EXERCISE DATA:
▬▬▬▬▬▬▬▬▬▬

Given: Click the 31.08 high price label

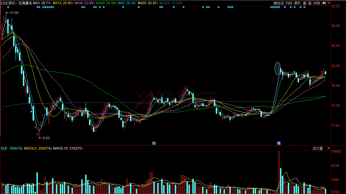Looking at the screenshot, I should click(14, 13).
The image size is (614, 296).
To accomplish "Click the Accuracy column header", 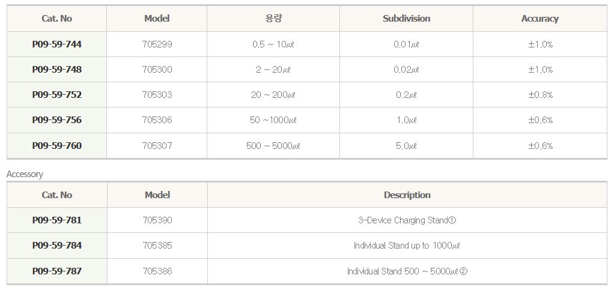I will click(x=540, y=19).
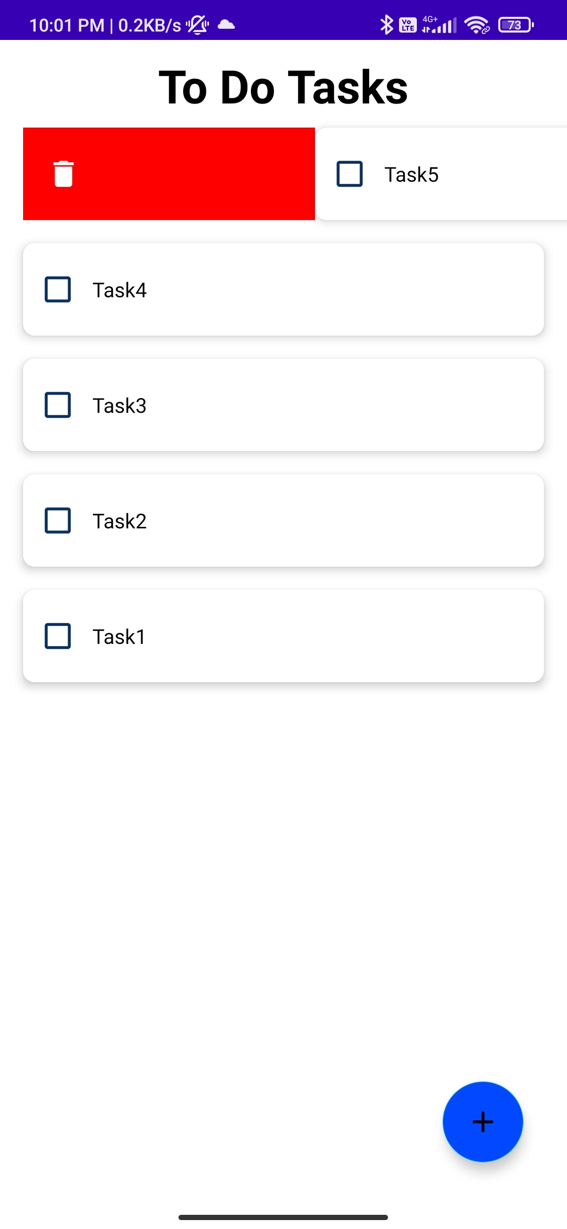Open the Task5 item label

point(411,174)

▬▬▬▬▬▬▬▬▬▬

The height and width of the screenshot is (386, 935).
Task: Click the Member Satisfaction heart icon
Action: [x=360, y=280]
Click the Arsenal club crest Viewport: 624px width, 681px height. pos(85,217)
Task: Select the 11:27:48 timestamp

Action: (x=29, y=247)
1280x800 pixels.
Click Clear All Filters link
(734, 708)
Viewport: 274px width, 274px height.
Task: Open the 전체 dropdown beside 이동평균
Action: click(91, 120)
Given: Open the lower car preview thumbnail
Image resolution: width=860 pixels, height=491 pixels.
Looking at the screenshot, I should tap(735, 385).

▬▬▬▬▬▬▬▬▬▬

WHAT IS NEEDED: Transcribe, exactly and without additions, the lines of the records above, beginning with the line that contains "Click Clear All Filters link" and ending with the line that contains "Given: Open the lower car preview thumbnail", both included.

RESPONSE BOX:
Click Clear All Filters link
(734, 708)
Viewport: 274px width, 274px height.
Task: Open the 전체 dropdown beside 이동평균
Action: click(91, 120)
Given: Open the lower car preview thumbnail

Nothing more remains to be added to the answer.